Emergency Medical Services (EMS) response time to motor vehicle crashes (MVC’s) have been studied to determine if reducing the individual components of EMS response time (notification, arrival at the crash scene, and hospital arrival) may affect survival rates. It has been proposed that a reduction to 1 and 15- minute EMS notification and arrival times at the crash would result in 1.84% and 5.2% fewer fatalities.

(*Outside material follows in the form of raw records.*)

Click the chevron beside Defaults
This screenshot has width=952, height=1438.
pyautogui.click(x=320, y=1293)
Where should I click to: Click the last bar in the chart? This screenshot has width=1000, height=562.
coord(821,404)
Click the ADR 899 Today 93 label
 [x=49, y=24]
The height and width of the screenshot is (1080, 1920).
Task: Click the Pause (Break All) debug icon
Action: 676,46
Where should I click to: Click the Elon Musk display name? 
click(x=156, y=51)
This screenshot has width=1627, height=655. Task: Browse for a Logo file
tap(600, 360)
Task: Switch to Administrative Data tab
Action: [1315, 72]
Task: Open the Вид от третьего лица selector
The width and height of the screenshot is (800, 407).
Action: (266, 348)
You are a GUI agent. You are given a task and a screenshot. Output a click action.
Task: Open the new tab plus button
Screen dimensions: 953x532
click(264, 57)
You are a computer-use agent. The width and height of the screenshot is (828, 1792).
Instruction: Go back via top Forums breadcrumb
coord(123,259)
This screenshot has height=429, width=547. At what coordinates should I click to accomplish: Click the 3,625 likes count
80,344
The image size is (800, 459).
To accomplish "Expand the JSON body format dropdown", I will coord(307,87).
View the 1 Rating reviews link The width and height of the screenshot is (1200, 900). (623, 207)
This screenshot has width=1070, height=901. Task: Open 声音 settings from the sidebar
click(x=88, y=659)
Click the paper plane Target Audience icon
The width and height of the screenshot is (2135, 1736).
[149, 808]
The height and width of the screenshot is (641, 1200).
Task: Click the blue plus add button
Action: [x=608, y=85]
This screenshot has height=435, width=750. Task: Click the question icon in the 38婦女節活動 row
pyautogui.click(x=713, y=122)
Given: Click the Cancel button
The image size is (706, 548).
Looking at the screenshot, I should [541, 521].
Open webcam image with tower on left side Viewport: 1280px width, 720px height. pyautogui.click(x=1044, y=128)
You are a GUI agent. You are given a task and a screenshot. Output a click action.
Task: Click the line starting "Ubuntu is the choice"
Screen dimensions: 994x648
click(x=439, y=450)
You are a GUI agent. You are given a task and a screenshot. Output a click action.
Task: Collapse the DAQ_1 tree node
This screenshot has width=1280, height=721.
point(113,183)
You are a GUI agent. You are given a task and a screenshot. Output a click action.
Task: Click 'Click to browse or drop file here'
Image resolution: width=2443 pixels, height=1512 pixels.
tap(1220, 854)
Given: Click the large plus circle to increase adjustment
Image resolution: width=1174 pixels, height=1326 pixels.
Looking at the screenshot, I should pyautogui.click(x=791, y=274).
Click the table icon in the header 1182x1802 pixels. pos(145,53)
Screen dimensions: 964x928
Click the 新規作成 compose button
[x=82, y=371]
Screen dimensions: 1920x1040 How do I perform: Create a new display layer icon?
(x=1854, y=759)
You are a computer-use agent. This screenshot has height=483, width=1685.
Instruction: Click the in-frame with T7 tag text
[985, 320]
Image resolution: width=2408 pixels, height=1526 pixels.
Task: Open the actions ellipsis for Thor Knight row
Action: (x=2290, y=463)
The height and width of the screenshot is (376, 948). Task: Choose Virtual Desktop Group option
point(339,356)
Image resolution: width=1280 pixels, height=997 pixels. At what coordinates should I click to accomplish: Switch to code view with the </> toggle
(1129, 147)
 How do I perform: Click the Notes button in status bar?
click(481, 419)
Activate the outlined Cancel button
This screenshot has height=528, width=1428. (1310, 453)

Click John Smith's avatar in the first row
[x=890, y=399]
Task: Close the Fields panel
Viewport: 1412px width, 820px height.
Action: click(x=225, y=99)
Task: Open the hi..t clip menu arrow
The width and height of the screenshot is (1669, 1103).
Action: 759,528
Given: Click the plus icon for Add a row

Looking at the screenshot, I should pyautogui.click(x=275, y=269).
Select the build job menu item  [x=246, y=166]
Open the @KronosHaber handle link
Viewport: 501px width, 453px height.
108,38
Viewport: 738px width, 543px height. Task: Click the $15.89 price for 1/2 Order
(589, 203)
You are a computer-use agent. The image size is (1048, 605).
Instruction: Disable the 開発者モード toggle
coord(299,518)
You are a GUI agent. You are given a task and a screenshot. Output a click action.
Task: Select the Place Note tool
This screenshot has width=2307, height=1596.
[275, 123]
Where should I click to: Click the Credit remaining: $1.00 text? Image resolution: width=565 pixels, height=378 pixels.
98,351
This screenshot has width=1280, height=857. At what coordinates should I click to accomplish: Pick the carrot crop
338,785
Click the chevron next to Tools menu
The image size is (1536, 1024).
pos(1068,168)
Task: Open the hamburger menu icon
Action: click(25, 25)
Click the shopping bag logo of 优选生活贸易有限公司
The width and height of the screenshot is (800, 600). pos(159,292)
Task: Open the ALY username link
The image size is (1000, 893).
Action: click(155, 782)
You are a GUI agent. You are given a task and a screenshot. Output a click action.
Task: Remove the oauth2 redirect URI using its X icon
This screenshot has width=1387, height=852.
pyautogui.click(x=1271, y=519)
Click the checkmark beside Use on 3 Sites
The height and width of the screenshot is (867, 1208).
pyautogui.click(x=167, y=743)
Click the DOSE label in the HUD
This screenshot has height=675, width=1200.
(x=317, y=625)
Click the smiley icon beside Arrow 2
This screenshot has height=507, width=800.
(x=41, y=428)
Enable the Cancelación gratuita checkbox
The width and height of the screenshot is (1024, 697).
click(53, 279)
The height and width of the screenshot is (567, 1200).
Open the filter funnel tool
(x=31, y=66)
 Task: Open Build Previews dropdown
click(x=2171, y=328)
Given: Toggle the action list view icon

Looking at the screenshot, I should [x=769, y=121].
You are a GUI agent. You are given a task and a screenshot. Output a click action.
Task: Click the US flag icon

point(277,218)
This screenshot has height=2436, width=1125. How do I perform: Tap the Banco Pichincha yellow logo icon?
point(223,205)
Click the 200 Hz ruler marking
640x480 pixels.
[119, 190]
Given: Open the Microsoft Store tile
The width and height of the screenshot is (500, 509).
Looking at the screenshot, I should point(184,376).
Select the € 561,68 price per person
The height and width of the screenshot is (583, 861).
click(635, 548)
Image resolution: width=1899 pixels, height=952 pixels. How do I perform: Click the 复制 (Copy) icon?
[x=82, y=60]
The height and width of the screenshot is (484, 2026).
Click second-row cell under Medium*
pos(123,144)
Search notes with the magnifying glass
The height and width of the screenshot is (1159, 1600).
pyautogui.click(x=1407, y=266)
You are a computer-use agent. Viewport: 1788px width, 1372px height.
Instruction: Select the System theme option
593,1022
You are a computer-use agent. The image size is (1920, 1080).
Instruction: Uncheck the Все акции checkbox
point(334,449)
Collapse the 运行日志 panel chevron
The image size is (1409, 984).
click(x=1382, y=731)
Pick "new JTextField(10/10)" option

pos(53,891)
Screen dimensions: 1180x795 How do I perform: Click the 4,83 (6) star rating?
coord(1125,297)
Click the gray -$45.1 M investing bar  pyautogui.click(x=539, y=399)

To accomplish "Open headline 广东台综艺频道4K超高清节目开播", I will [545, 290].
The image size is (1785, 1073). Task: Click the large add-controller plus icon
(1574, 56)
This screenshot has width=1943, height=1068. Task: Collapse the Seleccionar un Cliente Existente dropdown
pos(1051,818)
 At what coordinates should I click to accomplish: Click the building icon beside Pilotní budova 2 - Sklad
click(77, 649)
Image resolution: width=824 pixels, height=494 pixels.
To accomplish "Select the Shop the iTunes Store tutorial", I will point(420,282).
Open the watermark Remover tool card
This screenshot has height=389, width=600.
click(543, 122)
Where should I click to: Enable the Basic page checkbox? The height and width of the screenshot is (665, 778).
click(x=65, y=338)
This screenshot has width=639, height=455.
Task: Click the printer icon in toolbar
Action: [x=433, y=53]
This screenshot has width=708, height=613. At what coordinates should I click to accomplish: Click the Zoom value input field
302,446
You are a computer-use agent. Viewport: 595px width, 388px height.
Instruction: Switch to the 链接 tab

The aim of this study was to analyze the changes in EMS response times (notification, arrival at the crash scene, and hospital arrival) over the past three decades, both individually and overall. An important change in the past three decades is the increased use of cellular phones. Therefore, we hypothesized that EMSnotification time would have decreased over the timeframe, yielding an overall decrease in EMS response time. Our data are based on the Fatal Accident Reporting System (FARS) using the variables: Time of Crash, EMS Notification Time, EMS Arrival Time, EMS Hospital Arrival Time. This gives a total of 248,981 valid cases following the implementation of our inclusion criteria and truncation of the dataset to the 99th percentile to eliminate unexplainable outliers. We computed the individual and overall median EMS response times for each year from 1987 to 2015. Additionally, we analyzed the response times based on four separate crash factors: weather, total vehicles involved, time of day, and state population density. From 1987 to 2015 the individual EMS response times changed; while notification time has decreased, the arrival at both crash scene and hospital have steadily increased, resulting in overall increased total EMS response time.